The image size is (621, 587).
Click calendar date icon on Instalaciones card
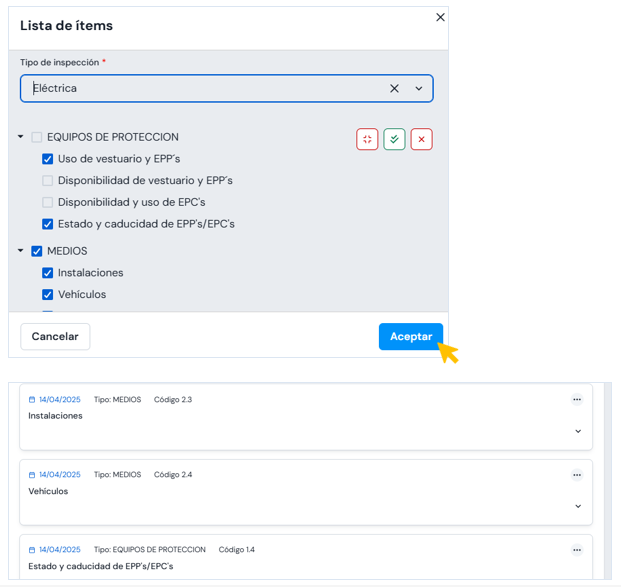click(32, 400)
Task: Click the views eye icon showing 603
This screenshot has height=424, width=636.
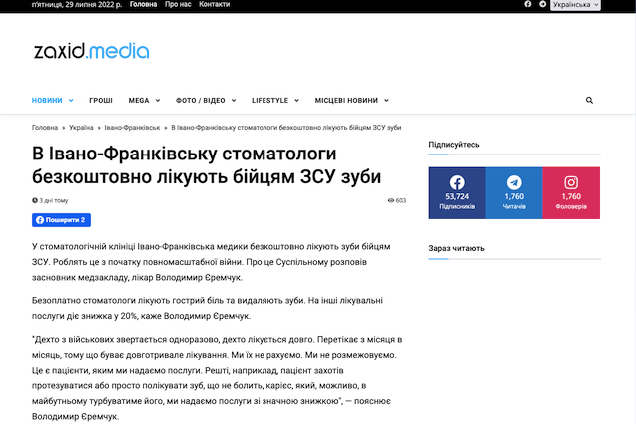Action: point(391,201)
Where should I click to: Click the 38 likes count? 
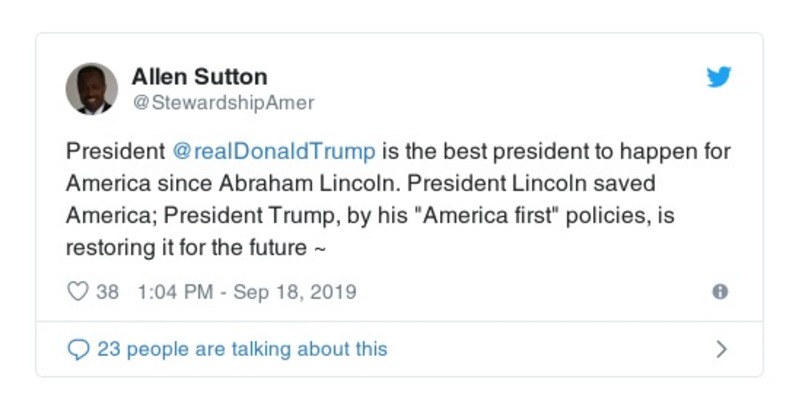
⁂
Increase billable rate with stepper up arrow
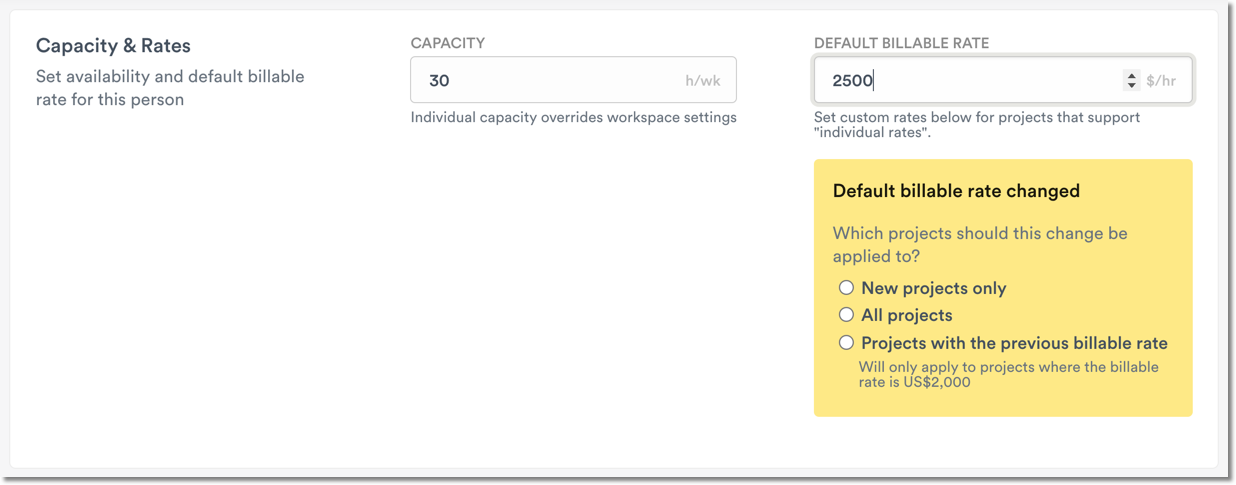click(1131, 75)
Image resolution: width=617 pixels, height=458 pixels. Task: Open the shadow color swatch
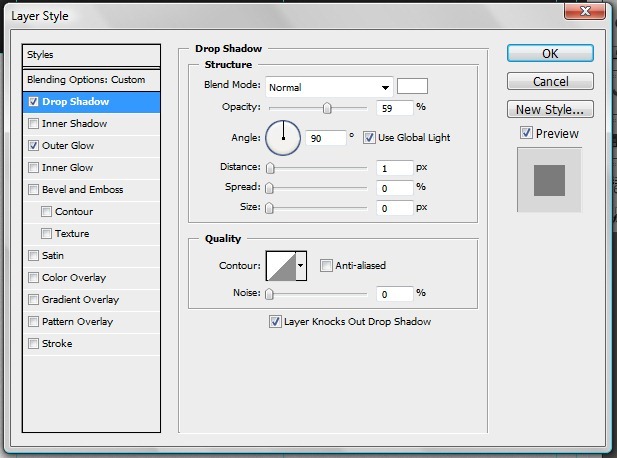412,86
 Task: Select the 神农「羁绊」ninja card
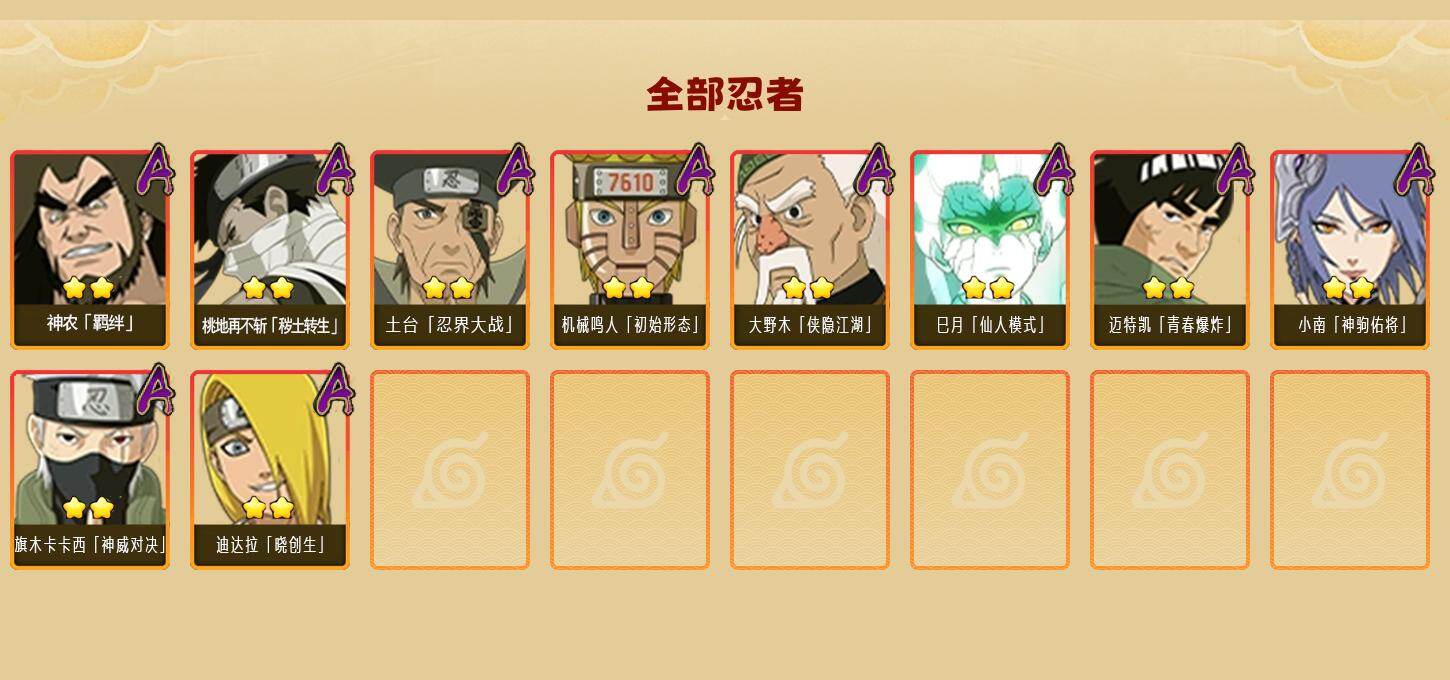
⁂
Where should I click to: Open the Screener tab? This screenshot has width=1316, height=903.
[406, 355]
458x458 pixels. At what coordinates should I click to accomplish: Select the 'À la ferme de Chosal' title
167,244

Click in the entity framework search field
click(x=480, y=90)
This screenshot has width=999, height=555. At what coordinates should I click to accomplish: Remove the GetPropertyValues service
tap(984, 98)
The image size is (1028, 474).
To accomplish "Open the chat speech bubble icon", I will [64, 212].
⁂
§ Exercise brief
Once the line with "The image size is (621, 587)." is found above, print it and every line after it through the line with "Where should I click to: Click", exactly. Pictures stay out.

§ Result for this exercise
The image size is (621, 587).
Click calendar date icon on Instalaciones card
click(32, 400)
Task: Click the views eye icon showing 603
This screenshot has height=424, width=636.
Action: point(391,201)
Where should I click to: Click the 38 likes count? 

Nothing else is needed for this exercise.